# General-purpose Text Embeddings on the IPU

This notebook describes how to use supported embeddings models to generate SOTA text embeddings on the IPU. You can use the following:
* [E5 model](https://arxiv.org/pdf/2212.03533.pdf) (Emb**E**ddings from bidir**E**ctional **E**ncoder r**E**presentations) to generate text embeddings on the IPU.
* [Sentence Transformers MPNet Base V2](https://huggingface.co/sentence-transformers/all-mpnet-base-v2), which is an embeddings model based on the MPNet base model.
* [Sentence-T5](https://arxiv.org/abs/2108.08877), which runs on a pre-trained T5 model encoder.

## Environment setup

The best way to run this demo is on Paperspace Gradient's cloud IPUs because everything is already set up for you.

[![Run on Gradient](https://assets.paperspace.io/img/gradient-badge.svg)](https://ipu.dev/cPfXNO)

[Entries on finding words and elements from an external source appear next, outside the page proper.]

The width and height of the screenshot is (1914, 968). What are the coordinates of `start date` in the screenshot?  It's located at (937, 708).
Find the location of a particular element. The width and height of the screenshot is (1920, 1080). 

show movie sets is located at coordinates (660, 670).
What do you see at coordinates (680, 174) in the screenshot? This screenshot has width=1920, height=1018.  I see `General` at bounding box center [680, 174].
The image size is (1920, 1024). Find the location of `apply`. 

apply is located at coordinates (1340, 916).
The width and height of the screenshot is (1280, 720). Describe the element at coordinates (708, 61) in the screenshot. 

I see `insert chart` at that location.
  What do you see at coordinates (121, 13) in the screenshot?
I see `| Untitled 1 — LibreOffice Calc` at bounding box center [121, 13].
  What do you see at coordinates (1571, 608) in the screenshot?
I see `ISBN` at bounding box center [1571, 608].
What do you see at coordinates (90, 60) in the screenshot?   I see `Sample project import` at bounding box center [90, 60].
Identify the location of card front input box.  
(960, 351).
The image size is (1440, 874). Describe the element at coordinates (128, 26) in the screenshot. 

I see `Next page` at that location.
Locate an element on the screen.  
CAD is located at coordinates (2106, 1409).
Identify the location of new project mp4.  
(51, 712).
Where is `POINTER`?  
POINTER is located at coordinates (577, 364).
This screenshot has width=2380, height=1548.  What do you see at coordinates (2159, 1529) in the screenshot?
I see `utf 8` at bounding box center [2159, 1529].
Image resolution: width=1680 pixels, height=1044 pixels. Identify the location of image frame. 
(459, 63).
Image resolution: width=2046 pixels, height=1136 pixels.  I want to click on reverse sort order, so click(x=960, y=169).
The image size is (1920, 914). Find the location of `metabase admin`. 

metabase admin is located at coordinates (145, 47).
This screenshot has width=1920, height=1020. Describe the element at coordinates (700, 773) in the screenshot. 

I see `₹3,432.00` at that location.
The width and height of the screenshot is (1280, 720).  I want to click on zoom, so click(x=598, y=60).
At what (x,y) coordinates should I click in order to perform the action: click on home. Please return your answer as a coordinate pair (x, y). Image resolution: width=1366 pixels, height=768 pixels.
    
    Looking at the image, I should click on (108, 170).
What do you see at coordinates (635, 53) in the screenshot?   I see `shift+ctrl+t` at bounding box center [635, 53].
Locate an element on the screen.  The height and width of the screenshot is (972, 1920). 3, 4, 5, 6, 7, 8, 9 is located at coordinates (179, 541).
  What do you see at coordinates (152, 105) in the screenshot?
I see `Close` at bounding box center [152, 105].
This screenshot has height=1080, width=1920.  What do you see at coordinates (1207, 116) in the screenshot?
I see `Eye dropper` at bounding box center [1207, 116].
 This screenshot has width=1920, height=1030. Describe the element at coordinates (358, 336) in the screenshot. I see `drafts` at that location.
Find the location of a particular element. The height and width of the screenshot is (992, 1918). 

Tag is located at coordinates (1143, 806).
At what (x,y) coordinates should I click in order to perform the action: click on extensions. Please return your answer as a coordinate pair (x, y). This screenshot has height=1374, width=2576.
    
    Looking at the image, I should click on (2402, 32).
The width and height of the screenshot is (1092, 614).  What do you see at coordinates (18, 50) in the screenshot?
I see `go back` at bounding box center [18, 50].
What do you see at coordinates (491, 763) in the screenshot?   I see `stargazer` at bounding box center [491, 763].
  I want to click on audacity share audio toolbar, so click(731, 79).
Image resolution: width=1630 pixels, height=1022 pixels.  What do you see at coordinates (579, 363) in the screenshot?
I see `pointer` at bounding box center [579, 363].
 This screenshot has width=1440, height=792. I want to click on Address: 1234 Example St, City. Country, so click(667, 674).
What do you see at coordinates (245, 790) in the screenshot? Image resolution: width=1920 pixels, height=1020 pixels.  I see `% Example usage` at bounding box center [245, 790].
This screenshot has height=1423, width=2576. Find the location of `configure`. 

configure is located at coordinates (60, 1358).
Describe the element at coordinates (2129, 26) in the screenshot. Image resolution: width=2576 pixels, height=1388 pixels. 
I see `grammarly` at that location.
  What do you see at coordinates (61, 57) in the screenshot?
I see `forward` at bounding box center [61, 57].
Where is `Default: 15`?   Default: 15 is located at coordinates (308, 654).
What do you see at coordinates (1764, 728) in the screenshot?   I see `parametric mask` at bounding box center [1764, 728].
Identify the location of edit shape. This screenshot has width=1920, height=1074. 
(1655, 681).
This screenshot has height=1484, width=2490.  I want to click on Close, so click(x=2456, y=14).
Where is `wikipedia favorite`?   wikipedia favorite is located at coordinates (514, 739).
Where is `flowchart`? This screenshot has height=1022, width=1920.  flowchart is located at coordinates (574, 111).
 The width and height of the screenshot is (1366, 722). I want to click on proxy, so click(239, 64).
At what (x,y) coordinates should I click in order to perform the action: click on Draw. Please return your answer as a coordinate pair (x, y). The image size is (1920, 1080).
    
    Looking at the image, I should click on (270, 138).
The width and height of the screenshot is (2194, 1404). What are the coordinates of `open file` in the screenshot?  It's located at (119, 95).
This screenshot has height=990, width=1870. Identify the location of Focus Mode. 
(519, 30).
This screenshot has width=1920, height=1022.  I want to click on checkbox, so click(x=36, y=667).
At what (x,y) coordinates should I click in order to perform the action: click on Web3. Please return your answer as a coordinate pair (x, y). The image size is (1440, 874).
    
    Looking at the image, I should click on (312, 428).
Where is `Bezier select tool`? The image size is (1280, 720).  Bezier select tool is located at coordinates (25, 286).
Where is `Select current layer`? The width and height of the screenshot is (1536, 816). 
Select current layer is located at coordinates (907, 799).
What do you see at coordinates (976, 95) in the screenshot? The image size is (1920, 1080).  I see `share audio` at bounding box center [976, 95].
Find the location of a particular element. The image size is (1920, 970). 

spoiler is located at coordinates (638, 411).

To run the demo using other IPU hardware, you need to have the Poplar SDK enabled and a PopTorch wheel installed. Refer to the [Getting Started guide for your system](https://docs.graphcore.ai/en/latest/getting-started.html) for details on how to do this. Also refer to the Jupyter Quick Start guide for how to set up Jupyter to be able to run this notebook on a remote IPU machine.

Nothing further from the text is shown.